>> begin Document extract

# Commentaries on John



## Eoghan (Oct 29, 2011)

Having just finished Hebrews I thought we should start a gospel - John's.

What commentaries would you recommend and why - is it because of 


a different perspective 
familiarity with the Greek language
an awareness of the NT culture and customs
historical insights from church history

I would just like one or two good commentaries. At one chapter a week this will be close to a sixth month project! 

---------- Post added at 05:08 PM ---------- Previous post was at 05:03 PM ----------

e-sword supplies Mathew Henry and John Gill
sermon audio will supply some excellent sermons
I have the "NT's use of the Old"
Crossways Bible Atlas
IVP Commentary on the Bible
ESV study bible
...and probaly a few other resources I have forgotten


----------



## baron (Oct 29, 2011)

I enjoyed:
1) Exposition of the Gospel of John by Arthur Pink. This was a 3 volume set. 
2) The other set I enjoyed was An Expositional Commentary The Gospel of John by James Montgomery Boice 5 volumes. 
3) And Expository Thoughts on the Gospels 2 volumes by J. C. Ryle. But it's been years since I read them.


----------



## Jack K (Oct 29, 2011)

I have Pink, D.A. Carson and Leon Morris, in addition to old classics available via the Internet. Of those, I find Carson the most useful and insightful for study and lesson prep, while Morris is the most pastoral. Both are among my favorite commentaries on any book, and well worth reading.

>> end Document extract

• Task goal:
Answer these questions using the forum thread on commentaries on John:
1. At what pace does Eoghan plan to go through the gospel?
2. How many volumes does baron give for the James Montgomery Boice set?
3. Which commentator does Jack K call the most pastoral?

>> begin Stored data

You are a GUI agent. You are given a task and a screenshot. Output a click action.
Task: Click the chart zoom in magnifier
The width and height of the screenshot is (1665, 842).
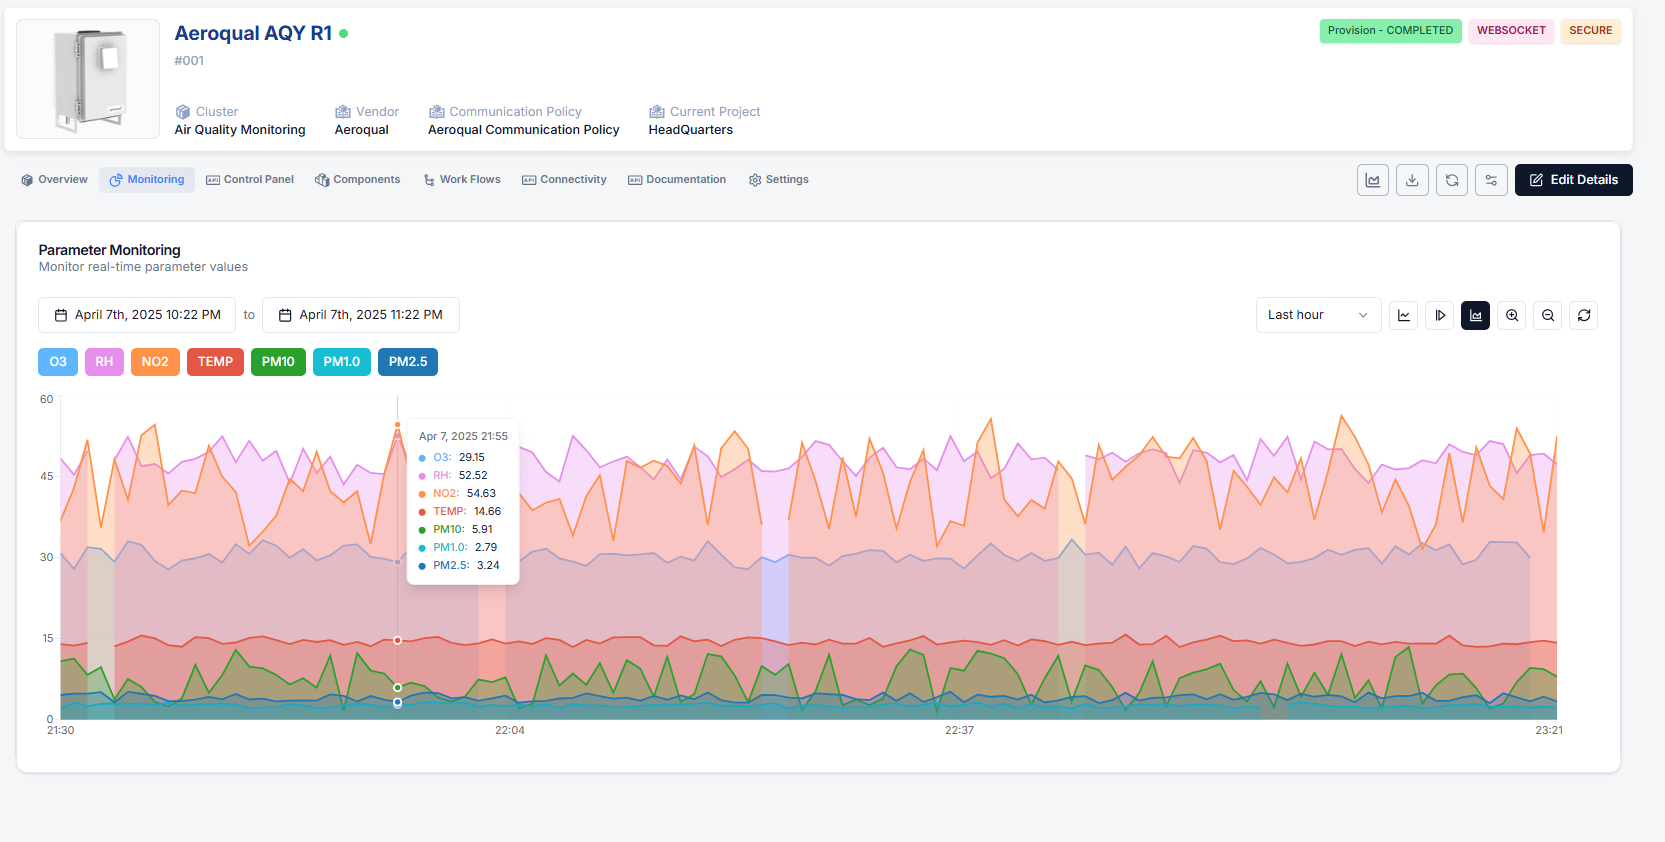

>> end Stored data

• Result of the task:
1. One chapter a week
2. 5 volumes
3. Leon Morris